Confidence-Aware Imitation Learning from Demonstrations with Varying
Optimality
- URL: http://arxiv.org/abs/2110.14754v1
- Date: Wed, 27 Oct 2021 20:29:38 GMT
- Title: Confidence-Aware Imitation Learning from Demonstrations with Varying
Optimality
- Authors: Songyuan Zhang, Zhangjie Cao, Dorsa Sadigh, Yanan Sui
- Abstract summary: Confidence-Aware Imitation Learning (CAIL) learns a well-performing policy from confidence-reweighted demonstrations.
We provide theoretical guarantees on the convergence of CAIL and evaluate its performance in both simulated and real robot experiments.

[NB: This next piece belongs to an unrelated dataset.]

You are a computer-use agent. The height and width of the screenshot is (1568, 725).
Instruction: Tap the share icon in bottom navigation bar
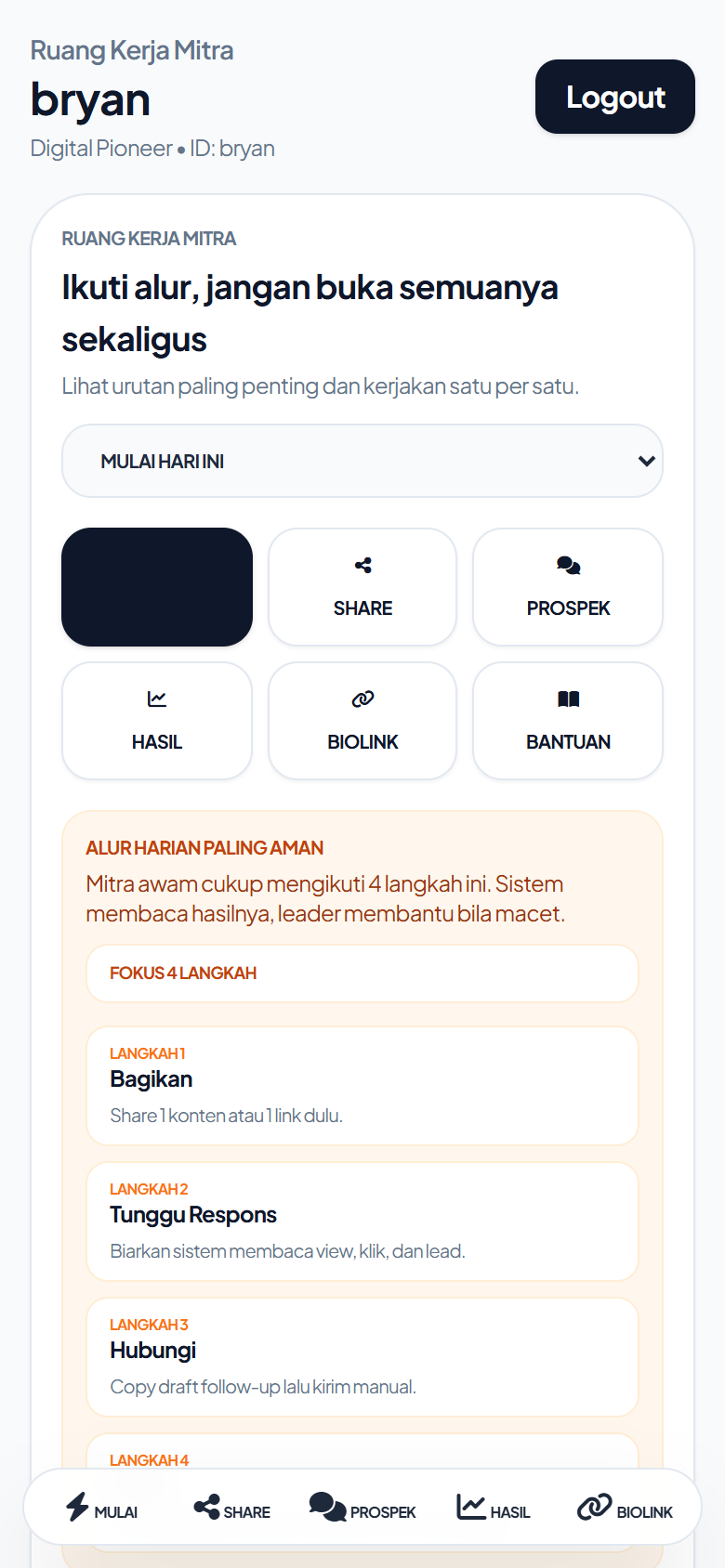(x=206, y=1506)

- Score: 30.51436098631477
- License: http://arxiv.org/licenses/nonexclusive-distrib/1.0/
- Abstract: Most existing imitation learning approaches assume the demonstrations are
drawn from experts who are optimal, but relaxing this assumption enables us to
use a wider range of data. Standard imitation learning may learn a suboptimal
policy from demonstrations with varying optimality. Prior works use confidence
scores or rankings to capture beneficial information from demonstrations with
varying optimality, but they suffer from many limitations, e.g., manually
annotated confidence scores or high average optimality of demonstrations. In
this paper, we propose a general framework to learn from demonstrations with
varying optimality that jointly learns the confidence score and a
well-performing policy. Our approach, Confidence-Aware Imitation Learning
(CAIL) learns a well-performing policy from confidence-reweighted
demonstrations, while using an outer loss to track the performance of our model
and to learn the confidence. We provide theoretical guarantees on the
convergence of CAIL and evaluate its performance in both simulated and real
robot experiments. Our results show that CAIL significantly outperforms other
imitation learning methods from demonstrations with varying optimality. We
further show that even without access to any optimal demonstrations, CAIL can
still learn a successful policy, and outperforms prior work.